*** Input for this task Section Begins ***

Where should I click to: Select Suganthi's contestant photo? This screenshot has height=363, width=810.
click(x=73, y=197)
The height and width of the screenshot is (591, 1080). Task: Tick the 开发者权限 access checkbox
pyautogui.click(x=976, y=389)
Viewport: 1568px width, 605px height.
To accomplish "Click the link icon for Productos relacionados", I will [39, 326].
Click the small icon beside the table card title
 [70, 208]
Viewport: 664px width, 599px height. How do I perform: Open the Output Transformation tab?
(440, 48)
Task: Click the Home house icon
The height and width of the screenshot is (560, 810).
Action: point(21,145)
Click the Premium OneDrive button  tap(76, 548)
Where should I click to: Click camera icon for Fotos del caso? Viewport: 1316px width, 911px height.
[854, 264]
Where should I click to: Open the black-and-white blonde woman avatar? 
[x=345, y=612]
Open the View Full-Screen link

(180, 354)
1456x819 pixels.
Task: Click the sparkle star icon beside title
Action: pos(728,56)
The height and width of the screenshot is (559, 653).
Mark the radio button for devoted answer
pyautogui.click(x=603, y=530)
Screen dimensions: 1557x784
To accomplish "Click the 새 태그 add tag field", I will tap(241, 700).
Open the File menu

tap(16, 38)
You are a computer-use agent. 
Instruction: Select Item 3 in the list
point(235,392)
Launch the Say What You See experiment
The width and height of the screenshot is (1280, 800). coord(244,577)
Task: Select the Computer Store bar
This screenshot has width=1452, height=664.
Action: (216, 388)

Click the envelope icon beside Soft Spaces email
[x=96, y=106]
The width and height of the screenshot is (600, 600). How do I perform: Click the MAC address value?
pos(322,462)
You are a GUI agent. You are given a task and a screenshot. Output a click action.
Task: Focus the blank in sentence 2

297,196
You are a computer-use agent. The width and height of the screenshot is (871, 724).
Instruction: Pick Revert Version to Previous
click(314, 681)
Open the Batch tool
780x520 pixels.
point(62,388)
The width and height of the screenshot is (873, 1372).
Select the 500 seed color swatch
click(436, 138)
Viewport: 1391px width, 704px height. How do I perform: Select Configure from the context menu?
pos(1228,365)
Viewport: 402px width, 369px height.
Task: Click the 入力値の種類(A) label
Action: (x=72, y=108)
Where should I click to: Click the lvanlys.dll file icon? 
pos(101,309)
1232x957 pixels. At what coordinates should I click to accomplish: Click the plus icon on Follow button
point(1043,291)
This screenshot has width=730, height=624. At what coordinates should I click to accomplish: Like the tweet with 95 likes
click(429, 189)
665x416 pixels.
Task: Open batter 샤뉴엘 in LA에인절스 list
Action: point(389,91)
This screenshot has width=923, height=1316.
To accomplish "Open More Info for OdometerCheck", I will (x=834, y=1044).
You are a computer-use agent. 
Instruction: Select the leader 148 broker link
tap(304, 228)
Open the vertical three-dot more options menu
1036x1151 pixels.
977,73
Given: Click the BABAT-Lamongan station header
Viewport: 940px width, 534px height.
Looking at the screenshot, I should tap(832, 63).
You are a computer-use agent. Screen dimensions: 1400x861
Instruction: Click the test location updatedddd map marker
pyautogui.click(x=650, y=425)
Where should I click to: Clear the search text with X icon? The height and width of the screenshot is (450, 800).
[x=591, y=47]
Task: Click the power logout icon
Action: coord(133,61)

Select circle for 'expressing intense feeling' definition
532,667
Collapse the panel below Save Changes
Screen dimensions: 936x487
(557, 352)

*** Input for this task Section Ends ***

* Problem statement
Start at the line containing "This screenshot has width=923, height=1316." and transcribe through the end of the entries. Please keep both ends and add nothing.

* Answer space
This screenshot has width=923, height=1316.
To accomplish "Open More Info for OdometerCheck", I will (x=834, y=1044).
You are a computer-use agent. 
Instruction: Select the leader 148 broker link
tap(304, 228)
Open the vertical three-dot more options menu
1036x1151 pixels.
977,73
Given: Click the BABAT-Lamongan station header
Viewport: 940px width, 534px height.
Looking at the screenshot, I should tap(832, 63).
You are a computer-use agent. Screen dimensions: 1400x861
Instruction: Click the test location updatedddd map marker
pyautogui.click(x=650, y=425)
Where should I click to: Clear the search text with X icon? The height and width of the screenshot is (450, 800).
[x=591, y=47]
Task: Click the power logout icon
Action: coord(133,61)

Select circle for 'expressing intense feeling' definition
532,667
Collapse the panel below Save Changes
Screen dimensions: 936x487
(557, 352)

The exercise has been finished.